During an interview on 4/20/18 on 11:15 a.m., PCT G stated since Patient 1 had no personal clothes available, she placed two hospital gowns on him when he was discharged.
During a telephone interview on 4/20/18 at 12:45 p.m., FA A stated she learned on 4/5/18 Patient 1 had been sent back to his board and care home by taxi. She stated none of Patient 1's family members were notified of Patient 1's discharge. FA A stated the staff at the board and care were shocked when Patient 1 was sent home via a taxi and dressed in two hospital gowns.
Review of the hospital's 9/28/16 policy "Admission, Discharges and Transfers" indicated to obtain a preferred contact person and make a reasonable attempt to notify that individual prior to the patient's transfer to another facility.
Review of the hospital's 1/2016 policy "Patient Rights And Responsibilities" indicated the patient has the right to personal privacy as manifested by the right to wear appropriate personal clothing.
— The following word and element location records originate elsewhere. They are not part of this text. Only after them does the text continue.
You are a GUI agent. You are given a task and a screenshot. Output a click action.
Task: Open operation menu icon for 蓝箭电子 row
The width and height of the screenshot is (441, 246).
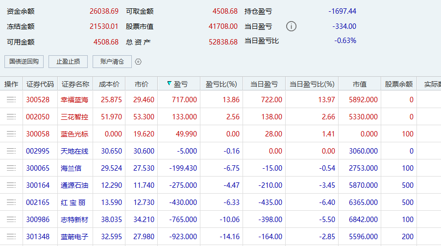pyautogui.click(x=11, y=237)
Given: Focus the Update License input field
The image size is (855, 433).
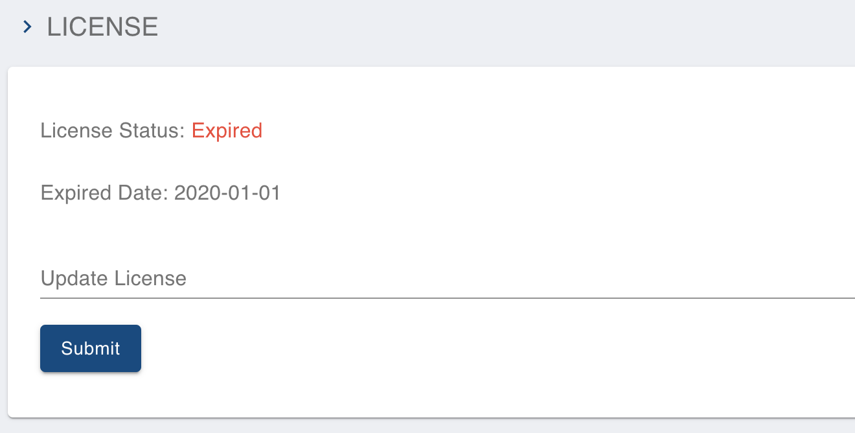Looking at the screenshot, I should [448, 279].
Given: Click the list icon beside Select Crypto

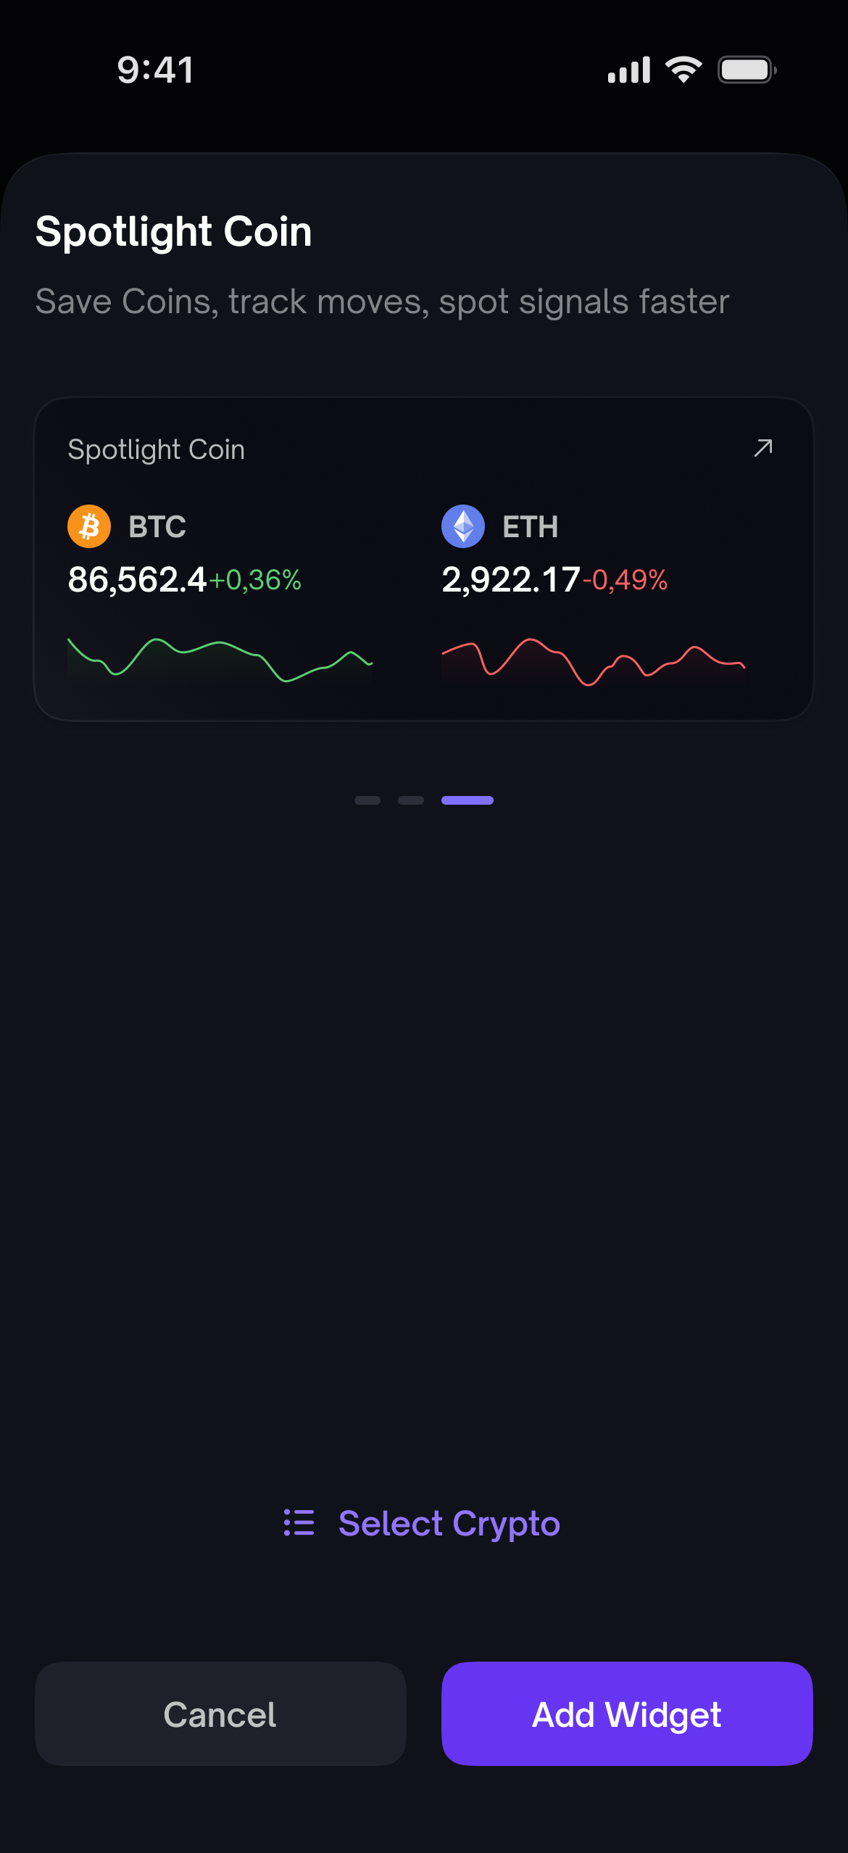Looking at the screenshot, I should click(299, 1522).
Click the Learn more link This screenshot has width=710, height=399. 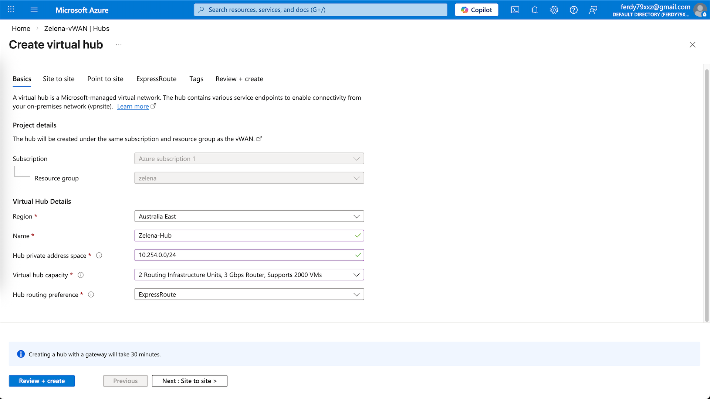[x=133, y=106]
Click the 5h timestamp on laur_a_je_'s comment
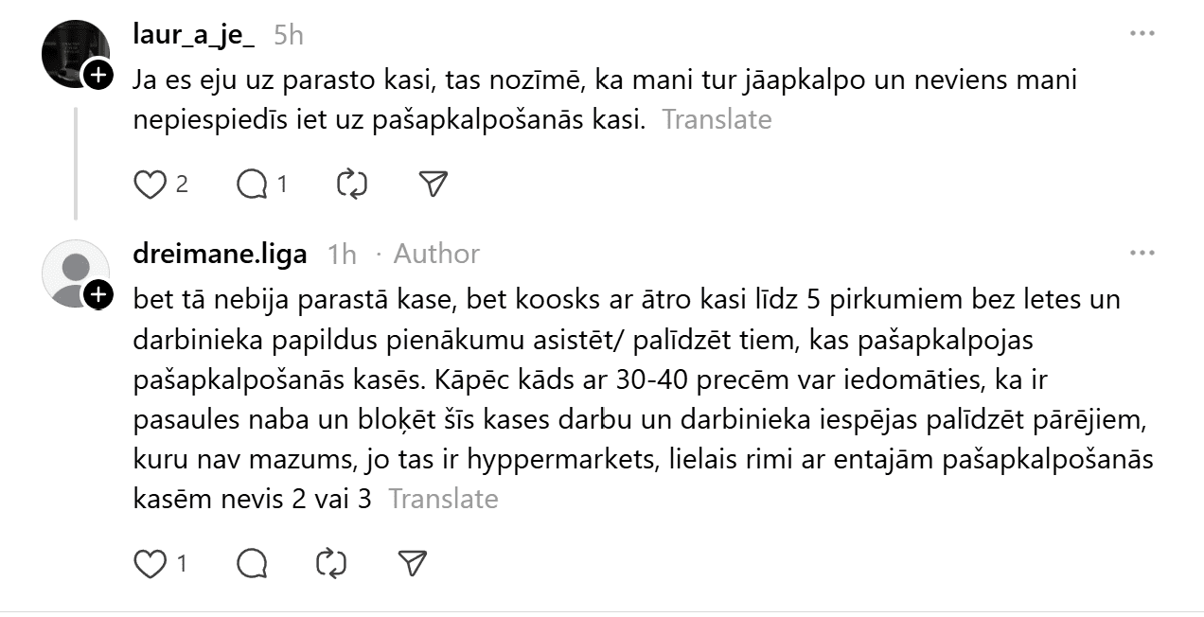This screenshot has width=1204, height=617. (x=288, y=34)
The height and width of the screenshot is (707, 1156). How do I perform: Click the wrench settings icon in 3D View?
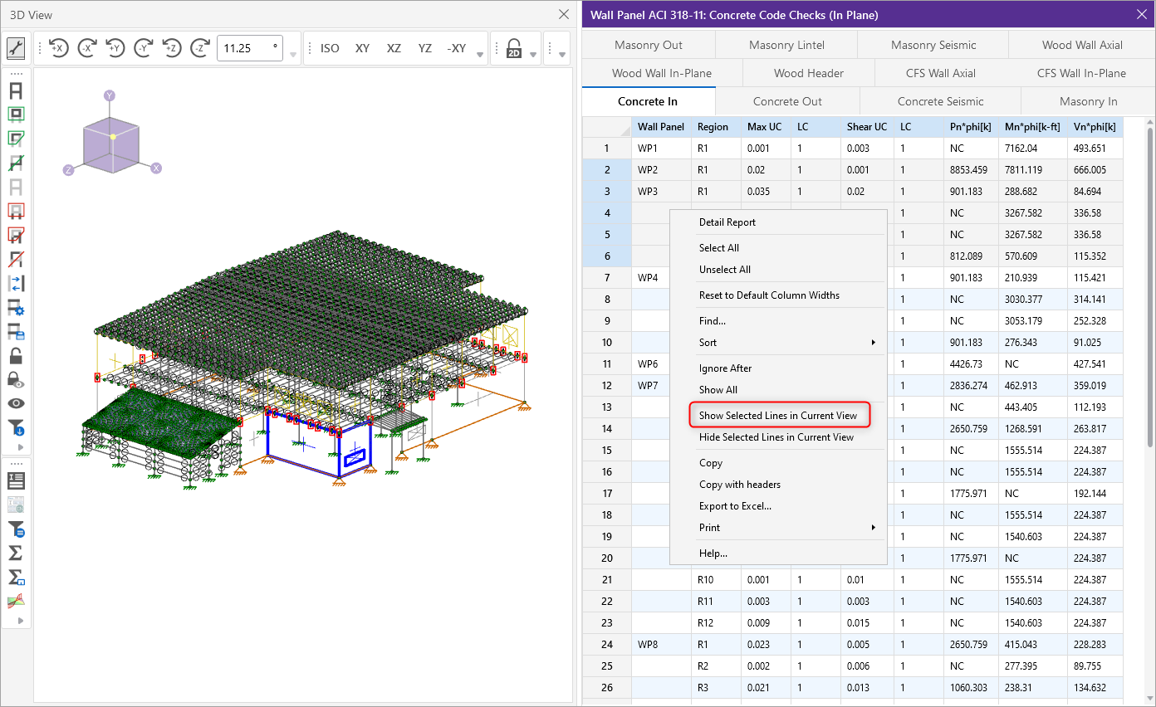coord(16,48)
Review of the hospital's 4/19/18 Job Description "Patient Care Coord(inator) Case Mgr (manager)" indicated to develop, evaluate, and coordinate a comprehensive discharge plan in conjunction with the patient/family.
Review of the hospital's 11/21/16 policy "Discharge Planning Process" indicated hospital nursing is responsible for assessing every patient and identifying and addressing routine discharge needs. Patient care coordinator coordinates necessary services and communication among members of the health care team, patient, and family.